Behind the Glass: A Preview of the O'Keeffe Student Union
At 12:30 on November 16, The King’s College opened the doors to The O’Keeffe Student Union, made possible through the donation of Clara O'Keeffe, providing a new space for students to study and spend laytime.
Prior to the ribbon cutting, a few faculty members stated their excitement, read Bible verses and mentioned many of the people that put the work into making the O’Keeffe Student Union possible.
One of the speakers, president of King's Dr. Gregory Thornbury, spoke, putting an emphasis on the many people whose time was given up to work on the O’Keeffe Student Union. Some of the names that he mentioned were Victoria Scott, who donated the chess set; Eric Bennett, who, according to Thornbury, had been asking for such a space for quite some time; and Richard Switzer who, along with his team, did much of the “heavy lifting,” as Thornbury put it. Thornbury also mentioned the American Bible Society, as they donated much of their furniture to King's when they moved to Philadelphia.
Students enjoyed free pizza as they celebrated the opening of the new space.
Eric Bennett, the Vice President for Student Development at King’s, hopes that the Student Union will be a place for students to both be productive and destress.
“We wanted it to be a place where students would feel comfortable to come to do writing,” said Bennett. “Not entirely a student lounge for a college but much more like a coffee shop.”
O’Keeffe includes, amongst other commodities, a spacious office for The King’s Council, an economy kitchen with a microwave rather than an oven, two bathrooms, counter with space for individual study, outlets, and lounge space. The ping pong table is in an elevated space near the back and there will be internet service available, as it is throughout the rest of the campus.
What impressed Bennett particularly is the size of the Student Union - it adds an extra 3,200 square feet for student use.
“It’s a lot of space for New York,” Bennett said. “I think it’s cooler than most of the student lounges across most of North America. It just feels so classy, you know what I mean? It’s very sophisticated, very Kingsian.”
The opening of the Union also provides an opportunity for students to display their artistry, as three walls are being dedicated to hanging student art.
Mark Burger and Abigail Jennings, cofounders of the Arts and Aesthetics Society, selected various student art pieces to hang on the walls of the Student Union. For the most part, these pieces consist of photography.
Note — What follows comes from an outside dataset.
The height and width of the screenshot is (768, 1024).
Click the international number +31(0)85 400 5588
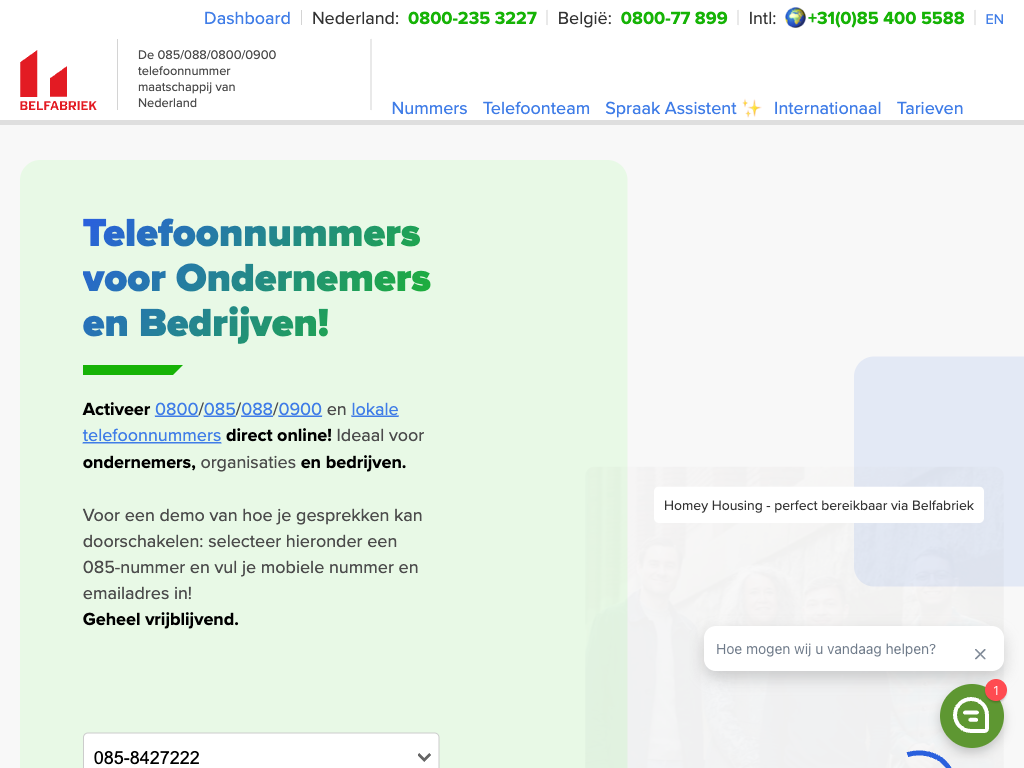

Burger and Jennings hope that these walls will be a way for artistically minded students to express themselves at King’s.
“The goal for these walls is for the Arts and Aesthetics Society to own them. Every semester they’ll rotate art. They can do anything they want, it’s their space,” said Bennett.
The display of student artwork is a manifestation of Jenning’s two-year passion. She said that Media, Culture and the Arts, one of the majors at King's, is often seen as an easy major at the college and hopes to shift this opinion.
Jennings does not see art as comparable to business or politics, two other areas of Kingsian academic pursuit. She wants others to see the hard work -- and for it to be understood as such -- that students put into the art they pursue outside of their classes.
One piece that Jennings expressed a particular excitement for was a set of 12 small photos lined up against each other. Their uniqueness stems from them having been taken on an iPhone rather than a professional camera.
Jennings and Burger hope to be replacing this artwork every semester or year, respectively, so new students will always have the opportunity to express themselves.
Along with the opening of this new space comes the closing of another: the Slozet, the small, former student lounge located on the fifth floor of campus.
“We have no storage space and we just got a donation of furniture from the American Bible Society and then there’s all this new furniture so we’ve been moving stuff around to store in there as we didn’t have a place that we could put it,” Bennett said.
According to Bennett, current plans are to turn the Slozet into a classroom for next Fall.